Ray Bradbury

Ray Bradbury
Ray Bradbury- My Hero

Tuesday, November 8, 2016

Teaching English is Fun- F451

Well, it has been six years since I posted anything and I can't believe my account hasn't been deleted. A lot has happened in those past six years: divorce, marriage, career change, house sold, house bought, kids had... not all exactly in that order or relative in time. Most importantly to this forum I've read a lot of books. Since no one really cares I'll continue to write about it here, where no one really cares :∆)

Now I'm an English teacher and this career suits me well enough. I have patience for kids and I enjoy literature, though my knowledge of grammar and punctuation leave a lot to be desired, as evident by my previous posts. Luckily this masturbatory exercise in self absorption is just for me.

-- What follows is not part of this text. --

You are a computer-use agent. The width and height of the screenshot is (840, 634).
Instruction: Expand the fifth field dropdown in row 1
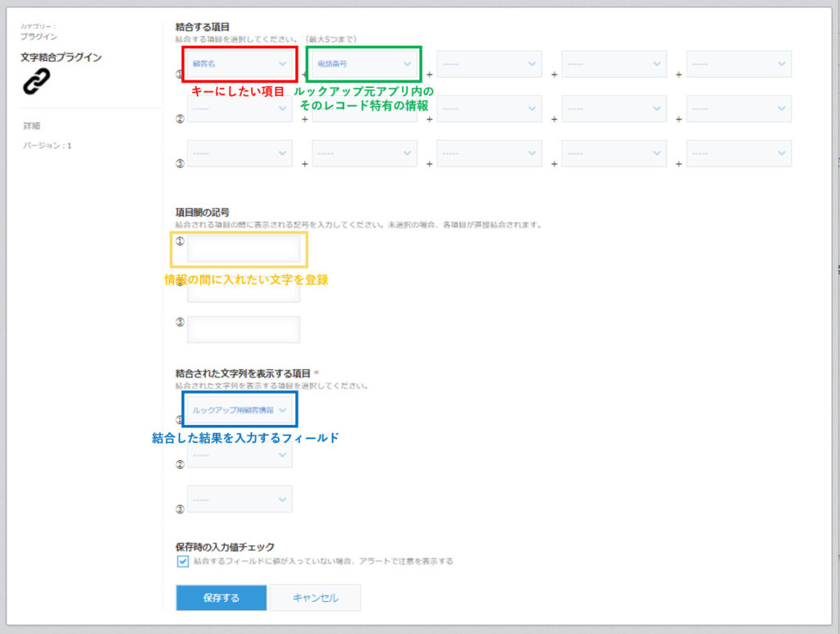coord(738,63)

Teaching gives me a look at myself from years on. It allows me to ponder my ignorance, naivete, arrogance and insecurities of this time period. I just don't see them reflected in one student, but in almost every one of them. Books at that point hadn't caught a foothold in my life. I hope I can spark an interest in a few of my students. At the very least I get to read and discuss a few stories and books.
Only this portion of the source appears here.